Watchdog criticizes feds for pulling back on radiation monitoring
An environmental watchdog group is criticizing the federal government for scaling back its radiation monitoring, while simultaneously planning to raise allowable levels of radiation releases in food, water and soil after a nuclear incident.
The group, Public Employees for Environmental Responsibility, issued a press release yesterday condemning the U.S. Environmental Protection Agency's decisions.
The EPA and the Food and Drug Administration increased their radiation monitoring efforts after a massive earthquake and tsunami off the coast of Japan set off the world’s worst nuclear disaster since Chernobyl.
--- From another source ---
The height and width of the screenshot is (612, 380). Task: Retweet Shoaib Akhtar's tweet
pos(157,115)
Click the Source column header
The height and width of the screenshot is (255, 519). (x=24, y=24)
But on May 3, the EPA announced [PDF] in a press release that it was falling back to a business-as-usual schedule of radiation monitoring, citing “consistently decreasing radiation levels.”
The EPA will begin analyzing milk and drinking water on a quarterly basis, with monthly testing of rainwater.
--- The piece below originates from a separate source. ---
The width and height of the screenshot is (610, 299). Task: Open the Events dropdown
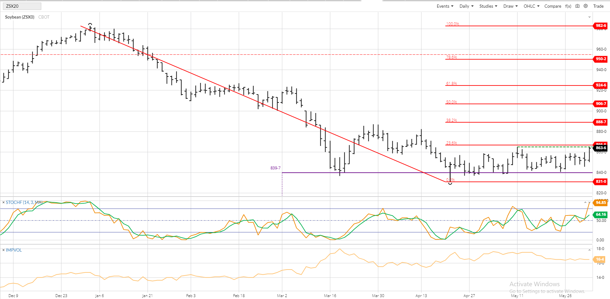click(x=445, y=6)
According to the federal agency, detectable levels "are well below any level of public health concern, and continue to decrease."
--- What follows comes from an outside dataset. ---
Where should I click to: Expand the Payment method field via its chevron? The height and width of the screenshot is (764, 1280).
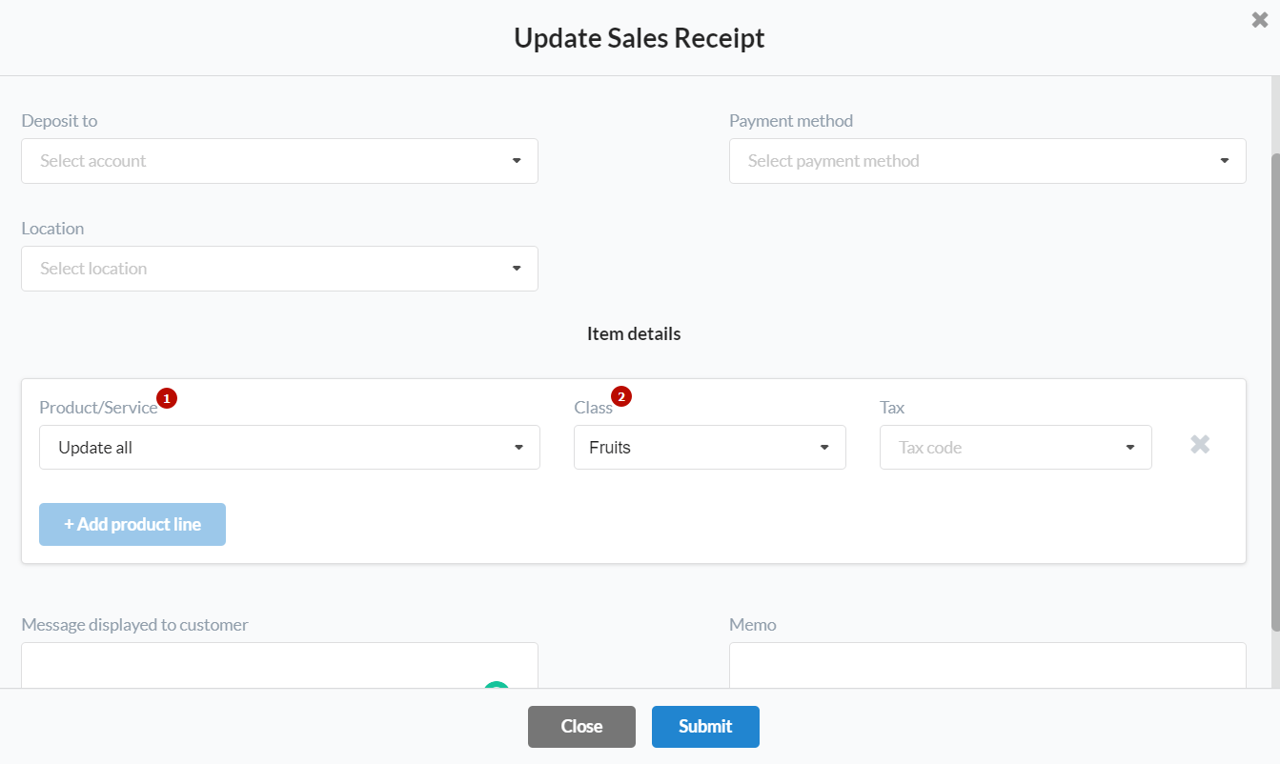coord(1224,161)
But the environmental group isn't buying it.
“With the Japanese nuclear situation still out of control and expected to continue that way for months and with elevated radioactivity continuing to show up in the U.S., it is inexplicable that EPA would shut down its Fukushima radiation monitoring effort,” said Jeff Ruch, executive director of the watchdog group, in a statement.
He said the agency found high levels of radiation in drinking water, and now was not the time to be pulling their efforts back.
He also said the EPA’s monitoring program, RadNet, is unreliable and fails to cover large swaths of the West Coast.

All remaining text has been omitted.